While GH is certainly effective for this purpose, allow me to play the Devil’s advocate once again. Just as other drugs can often duplicate the fat loss and muscle-building effects of GH (although sometimes through alternate mechanisms) at a lower cost, so to are there other options which can be utilized to help heal joints, tendons, ligaments, etc. TB-500, which it is most commonly known as, is a relatively new addition to the PED marketplace. Thus far, according to user feedback, it has been shown to be equally effective as GH, if not more so, at alleviating the above mentioned maladies. TB-500 originates in the horse racing community, where it has an extensive history of use. Race horses are exposed to rigorous physical demands, with a massive amount of stress applied to their connective tissues. In sport where these horses have only a few years of prime racing ability to earn their owners millions of dollars, being able to extend their racing life by even a couple of years can result in tremendous financial gain to their owners. Needless to say, it is far less costly to administer TB-500 in effective dosages, than it is to use GH at a dosage which offers comparable benefits in this area.

Before going any farther I want to clear up one common misconception, which frequently arises among those who use GH. It is well known that GH causes water retention, which can easily be seen in the swelling of the hands & feet, but what is not as well known is that GH can cause a considerable degree of intramuscular water retention, which is indistinguishable from genuine muscle growth. Therefore, if an individual ends up gaining 15 pounds over the course of a few weeks, such numbers can be deceptive in telling us how much real growth has actually taken place. Many times, the user sees nothing more than an increase in scale weight and bigger looking muscles in the mirror, which prompts him to attribute this new “growth” to GH. In reality, this initial swelling period is nearly 100% attributable to increased I.M. water retention…not muscle growth. This truth is easily confirmed through abrupt cessation of the drug, after which the user will watch all his newfound “growth” rapidly disappear over a 1-2 week period. In the end, he will end up weighing about the same as he did prior to using GH. I want to make it clear that I am not suggesting that GH does not promote muscle growth…it does, just very slowly and not anywhere near the ultimate potential of anabolic-androgenic steroids.

With that said, is GH a drug that you should consider making a part of your program?

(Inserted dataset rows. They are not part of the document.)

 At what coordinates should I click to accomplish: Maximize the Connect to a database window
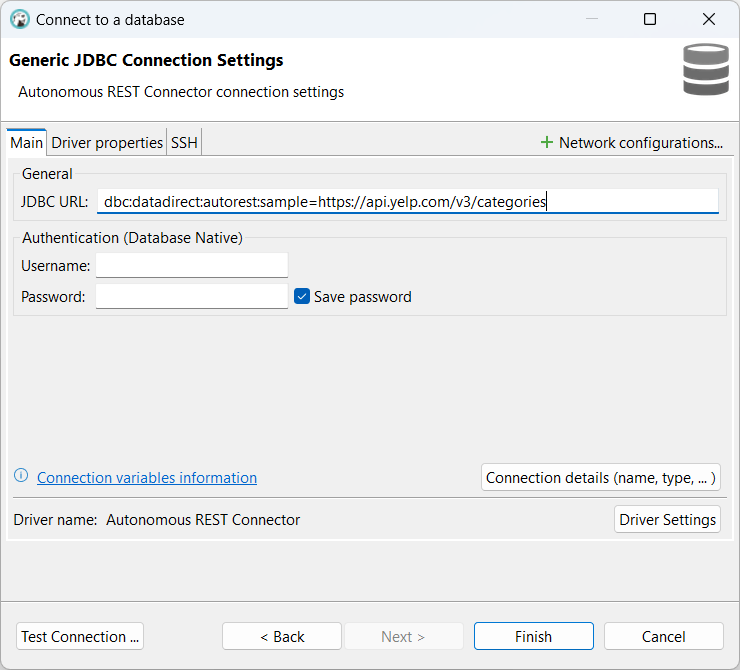pos(650,19)
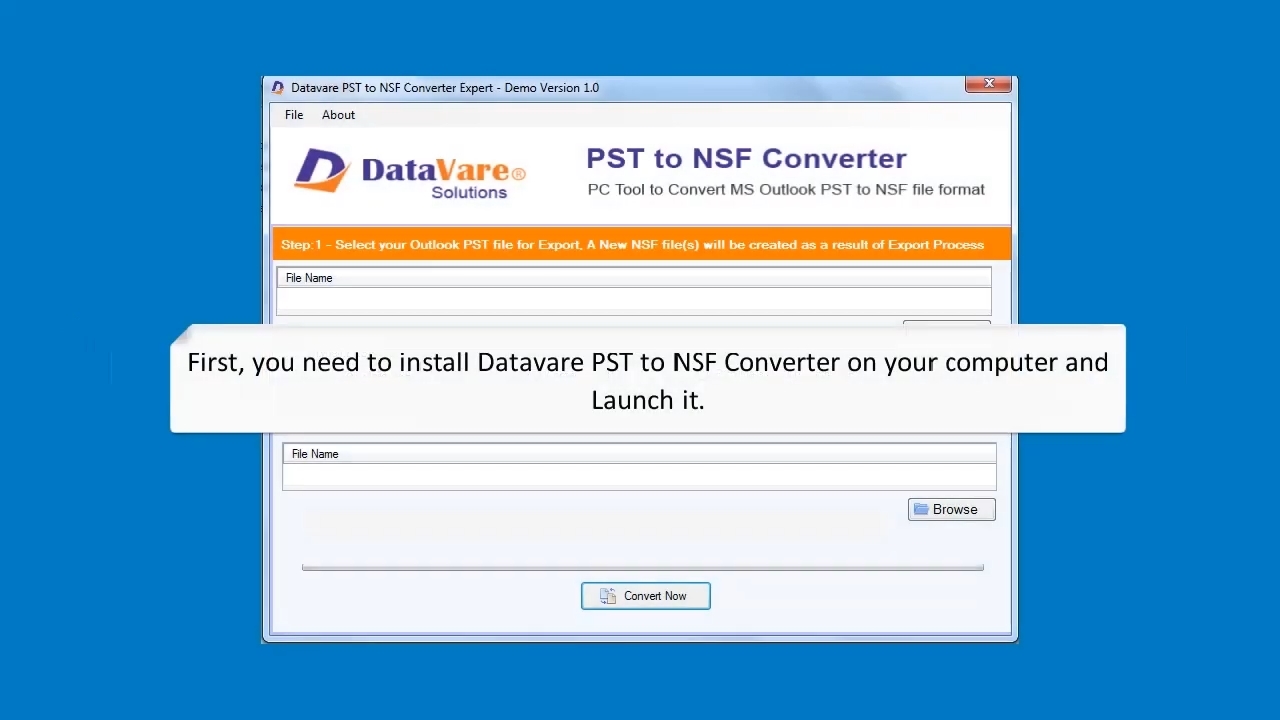Viewport: 1280px width, 720px height.
Task: Select the upper File Name column header
Action: pyautogui.click(x=309, y=278)
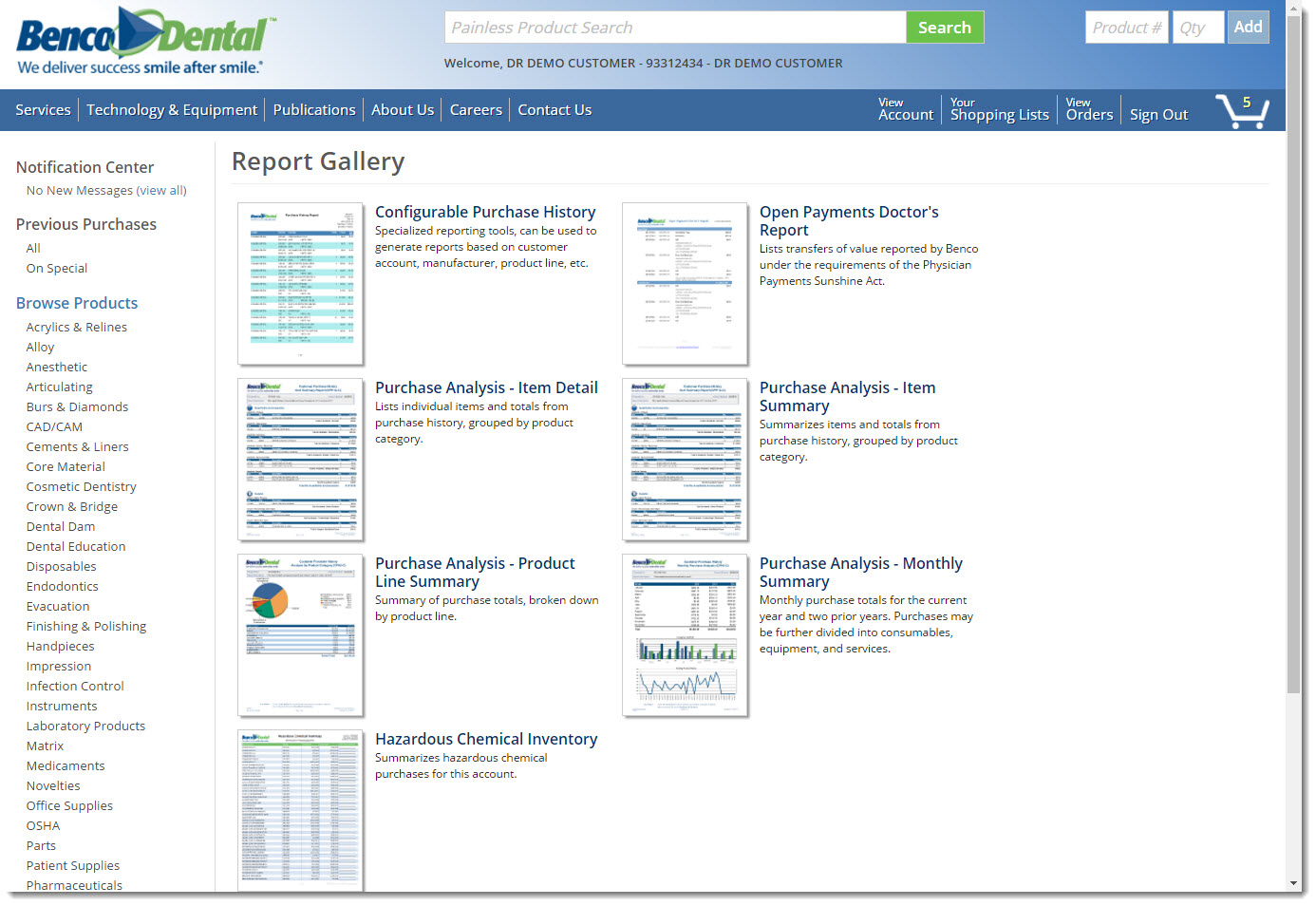This screenshot has height=906, width=1316.
Task: Open Purchase Analysis Item Summary thumbnail
Action: pyautogui.click(x=685, y=460)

Well, it depends on your goals and finances. If you are financially well-off and dropping several hundred dollars or more per month is no big deal to you, then implementing this drug into your program is a no-brainer. However, if you are a bit more limited on the financial side of things (most of us are), then you will need to demonstrate a bit of discernment in your decision making process. If you fall into the 2nd category, I would begin by figuring out how much can you responsibly spend per month, followed by prioritizing your goals. If you can’t afford to drop at least $200 per month (which is the average price for one kit, or 100 IU) then GH is definitely not for you. In order to get what most would consider “good” results from using GH alone, you’re going to want to use about 5-6 IU per day, which will increase your monthly cost 75% or more.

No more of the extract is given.